▶ [The problem]: Extract the records below verbatim, starting at the line containing "Task: Select 不常使用软件 in the sidebar list" and ending at the line containing "Action: tap(64, 82)".

▶ [Task data]:
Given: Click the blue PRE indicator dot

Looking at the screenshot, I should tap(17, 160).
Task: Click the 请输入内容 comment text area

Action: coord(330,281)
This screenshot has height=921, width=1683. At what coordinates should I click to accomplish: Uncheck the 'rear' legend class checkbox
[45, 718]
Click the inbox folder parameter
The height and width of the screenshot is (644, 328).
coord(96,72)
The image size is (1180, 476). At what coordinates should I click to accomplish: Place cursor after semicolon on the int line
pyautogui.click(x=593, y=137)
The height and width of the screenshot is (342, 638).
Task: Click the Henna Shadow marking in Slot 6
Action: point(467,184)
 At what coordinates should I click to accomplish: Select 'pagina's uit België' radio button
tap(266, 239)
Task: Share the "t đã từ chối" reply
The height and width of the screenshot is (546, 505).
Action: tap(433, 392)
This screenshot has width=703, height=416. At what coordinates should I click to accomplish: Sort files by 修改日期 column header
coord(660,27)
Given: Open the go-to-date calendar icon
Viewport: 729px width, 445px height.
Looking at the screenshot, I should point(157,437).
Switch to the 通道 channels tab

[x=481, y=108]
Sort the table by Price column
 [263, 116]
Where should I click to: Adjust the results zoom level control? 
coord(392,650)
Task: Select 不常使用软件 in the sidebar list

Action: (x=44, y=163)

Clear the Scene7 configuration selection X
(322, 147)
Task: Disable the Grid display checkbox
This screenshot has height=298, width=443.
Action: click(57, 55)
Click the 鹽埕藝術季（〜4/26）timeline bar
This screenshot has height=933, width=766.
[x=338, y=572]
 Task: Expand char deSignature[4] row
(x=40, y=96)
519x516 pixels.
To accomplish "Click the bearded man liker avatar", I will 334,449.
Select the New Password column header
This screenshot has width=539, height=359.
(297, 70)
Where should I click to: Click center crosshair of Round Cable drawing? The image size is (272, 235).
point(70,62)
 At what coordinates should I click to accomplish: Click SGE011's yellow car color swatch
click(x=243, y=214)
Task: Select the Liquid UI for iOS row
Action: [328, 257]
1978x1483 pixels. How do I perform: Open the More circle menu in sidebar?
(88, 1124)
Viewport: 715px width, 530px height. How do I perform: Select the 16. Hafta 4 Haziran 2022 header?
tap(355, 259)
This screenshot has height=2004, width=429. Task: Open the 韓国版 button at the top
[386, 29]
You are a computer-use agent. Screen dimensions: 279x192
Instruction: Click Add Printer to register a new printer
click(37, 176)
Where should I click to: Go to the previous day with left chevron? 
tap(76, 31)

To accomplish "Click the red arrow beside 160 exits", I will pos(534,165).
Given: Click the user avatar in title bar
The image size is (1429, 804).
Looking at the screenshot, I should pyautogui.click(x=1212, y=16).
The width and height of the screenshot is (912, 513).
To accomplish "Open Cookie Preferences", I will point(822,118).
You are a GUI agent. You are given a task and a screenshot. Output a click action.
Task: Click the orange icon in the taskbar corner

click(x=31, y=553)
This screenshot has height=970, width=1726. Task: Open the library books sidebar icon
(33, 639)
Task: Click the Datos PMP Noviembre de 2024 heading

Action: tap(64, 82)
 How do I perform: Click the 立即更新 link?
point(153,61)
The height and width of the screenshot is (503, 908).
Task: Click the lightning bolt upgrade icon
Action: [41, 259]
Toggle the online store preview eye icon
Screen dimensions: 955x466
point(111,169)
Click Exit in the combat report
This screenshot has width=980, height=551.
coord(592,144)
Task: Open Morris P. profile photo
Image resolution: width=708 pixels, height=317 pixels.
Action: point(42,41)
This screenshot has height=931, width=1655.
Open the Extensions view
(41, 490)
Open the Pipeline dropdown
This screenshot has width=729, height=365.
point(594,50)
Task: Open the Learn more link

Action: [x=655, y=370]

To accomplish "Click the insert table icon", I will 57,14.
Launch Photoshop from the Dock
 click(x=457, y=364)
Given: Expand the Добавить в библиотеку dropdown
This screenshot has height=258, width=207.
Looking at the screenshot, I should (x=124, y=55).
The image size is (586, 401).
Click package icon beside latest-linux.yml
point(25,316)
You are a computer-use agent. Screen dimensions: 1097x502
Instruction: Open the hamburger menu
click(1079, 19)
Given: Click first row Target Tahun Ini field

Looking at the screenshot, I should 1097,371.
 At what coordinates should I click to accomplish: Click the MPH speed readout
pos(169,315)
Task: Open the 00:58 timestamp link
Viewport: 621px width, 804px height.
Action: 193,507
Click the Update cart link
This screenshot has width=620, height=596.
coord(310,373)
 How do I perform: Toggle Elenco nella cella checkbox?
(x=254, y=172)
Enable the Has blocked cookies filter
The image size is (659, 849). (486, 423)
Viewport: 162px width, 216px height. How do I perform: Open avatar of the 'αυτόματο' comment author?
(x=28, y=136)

▶ [Problem solution]:
Task: Select 不常使用软件 in the sidebar list

Action: (x=44, y=163)

Clear the Scene7 configuration selection X
(322, 147)
Task: Disable the Grid display checkbox
This screenshot has height=298, width=443.
Action: click(57, 55)
Click the 鹽埕藝術季（〜4/26）timeline bar
This screenshot has height=933, width=766.
[x=338, y=572]
 Task: Expand char deSignature[4] row
(x=40, y=96)
519x516 pixels.
To accomplish "Click the bearded man liker avatar", I will 334,449.
Select the New Password column header
This screenshot has width=539, height=359.
(297, 70)
Where should I click to: Click center crosshair of Round Cable drawing? The image size is (272, 235).
point(70,62)
 At what coordinates should I click to accomplish: Click SGE011's yellow car color swatch
click(x=243, y=214)
Task: Select the Liquid UI for iOS row
Action: [328, 257]
1978x1483 pixels. How do I perform: Open the More circle menu in sidebar?
(88, 1124)
Viewport: 715px width, 530px height. How do I perform: Select the 16. Hafta 4 Haziran 2022 header?
tap(355, 259)
This screenshot has height=2004, width=429. Task: Open the 韓国版 button at the top
[386, 29]
You are a computer-use agent. Screen dimensions: 279x192
Instruction: Click Add Printer to register a new printer
click(37, 176)
Where should I click to: Go to the previous day with left chevron? 
tap(76, 31)

To accomplish "Click the red arrow beside 160 exits", I will pos(534,165).
Given: Click the user avatar in title bar
The image size is (1429, 804).
Looking at the screenshot, I should pyautogui.click(x=1212, y=16).
The width and height of the screenshot is (912, 513).
To accomplish "Open Cookie Preferences", I will point(822,118).
You are a GUI agent. You are given a task and a screenshot. Output a click action.
Task: Click the orange icon in the taskbar corner

click(x=31, y=553)
This screenshot has height=970, width=1726. Task: Open the library books sidebar icon
(33, 639)
Task: Click the Datos PMP Noviembre de 2024 heading

Action: tap(64, 82)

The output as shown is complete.